▶ [Source text]
-- -- --

SONY VAIO VGN - FZ-32 G
Mobile Core 2 Duo T5550 Processor @ 1.83GHz, 2 MB L2 Cache, 667Mhz FSB , Intel 965GM Express Chipset with Intel X3100 GPU, 1024MB DDR2 667MHz RAM, 200GB SATA HDD, 8X Dual Layer DVD Writer, 15.4 inch Widescreen TFT, LAN, i.Link IEEE 1394, Integrated Bluetooth 2.0, Integrated Motion Eye Camera, Integrated Wireless 802.11 a / b / g, 56K Modem, Card Reader, 2 USB Ports, Integrated Speakers, 2.7Kgs, Up to4 Hours of Use, Windows Vista Home Premium, Carry Case (1 Year Limited Warranty)
Price: Rs. 47490/-


Dell Studio 15


----------



## izzikio_rage (Jan 24, 2009)

thanks desiibond ....just checked out the website for both of these.....the reviews say that the intel GPU cannot run some games at all.....so its better to go for a GPU from nvidia or ATI (AMD) .......

Studio 15 configs are good ......but they are a little out of my price range..(over 50K )


----------



## desiibond (Jan 24, 2009)

^^hmm. to get a laptop with good GPU,you need to put atleast 50k.


----------



## izzikio_rage (Jan 29, 2009)

50k will be a stretch ....will try ...what are the options available with decent graphics cards on them?


----------



## desiibond (Jan 29, 2009)

Dell Studio XPS 16.


----------



## izzikio_rage (Jan 30, 2009)

the dell website has a the studio 15 and an inspire series laptop where you can add on a graphics card....will that be inferior to the studio 16. Also how about other brands ....


----------



## izzikio_rage (Feb 5, 2009)

with the budget coming out a few people have told me that its better to wait........is there a chance that the budget will seriously change the prices?


----------



## Akshay (Feb 5, 2009)

-- -- --

▶ [Dataset extract]
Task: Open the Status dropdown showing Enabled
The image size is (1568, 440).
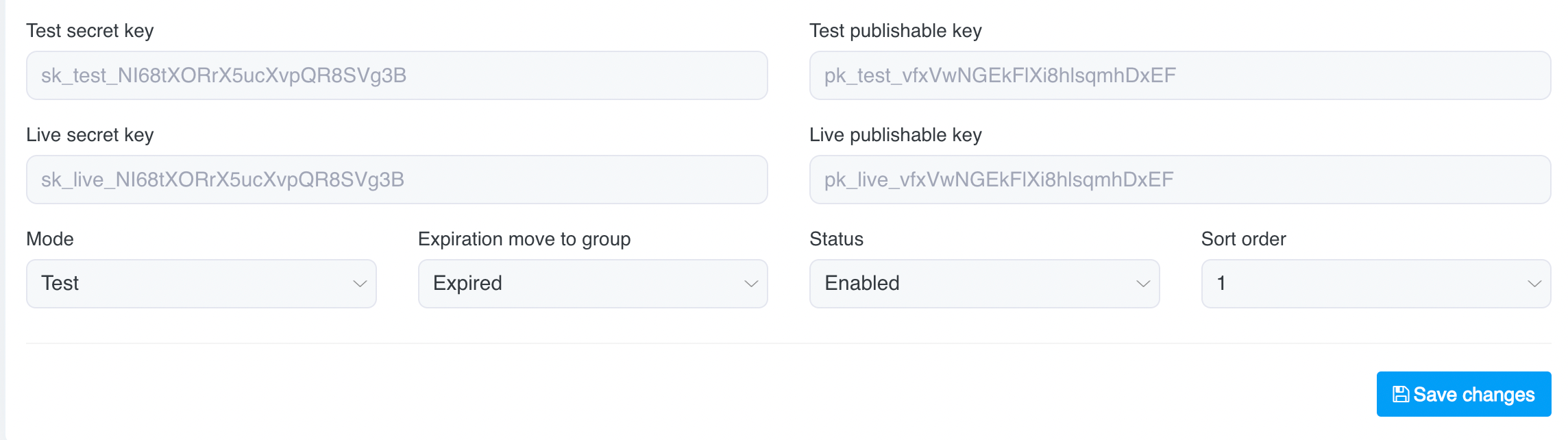Action: coord(983,284)
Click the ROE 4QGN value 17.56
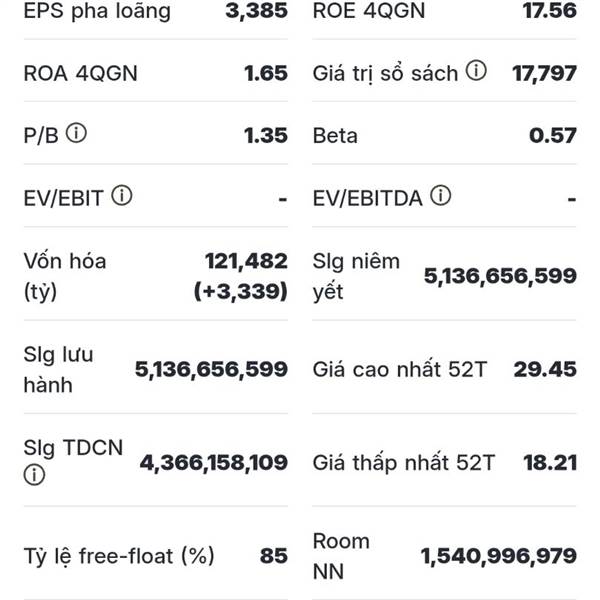This screenshot has height=600, width=600. (x=549, y=12)
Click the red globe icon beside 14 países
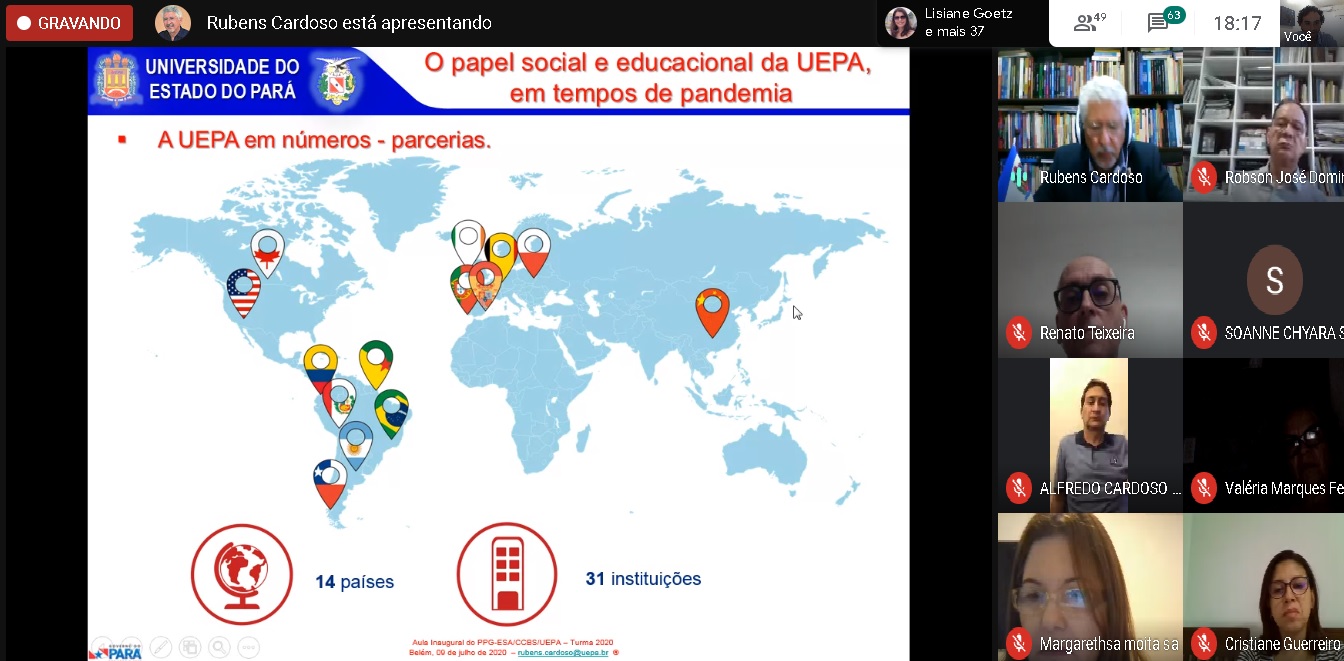The width and height of the screenshot is (1344, 661). pyautogui.click(x=241, y=574)
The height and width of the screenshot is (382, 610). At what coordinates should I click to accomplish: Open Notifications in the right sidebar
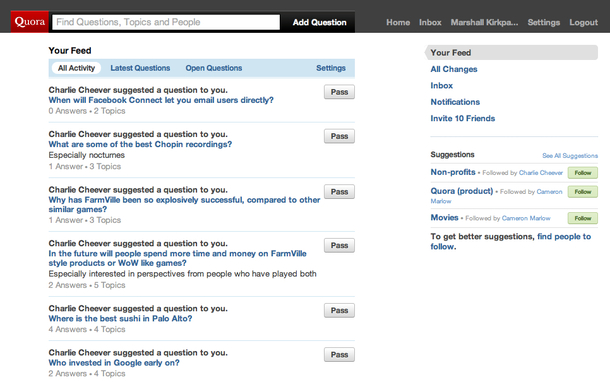[455, 102]
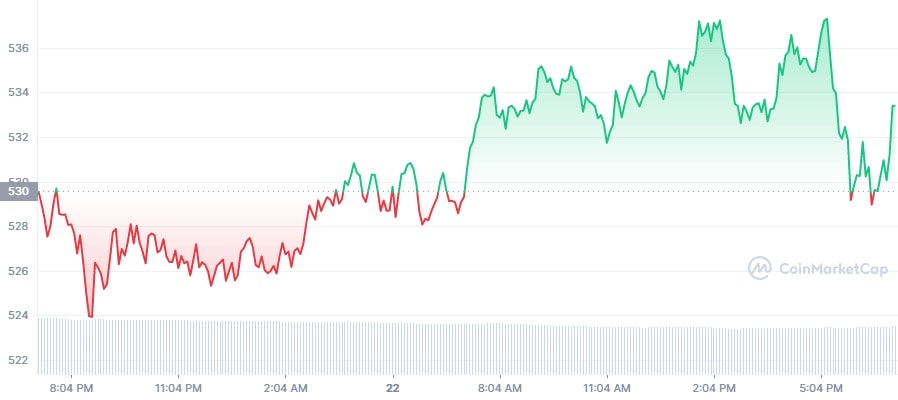The image size is (898, 400).
Task: Click the 2:04 AM time axis label
Action: point(286,388)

-- -- --

▶ [Task to carry out]
Return everything in the laptop forum thread above from "50k will be" down to "Studio XPS 16.", copied word for word.

▶ [Expected output]
50k will be a stretch ....will try ...what are the options available with decent graphics cards on them?


----------



## desiibond (Jan 29, 2009)

Dell Studio XPS 16.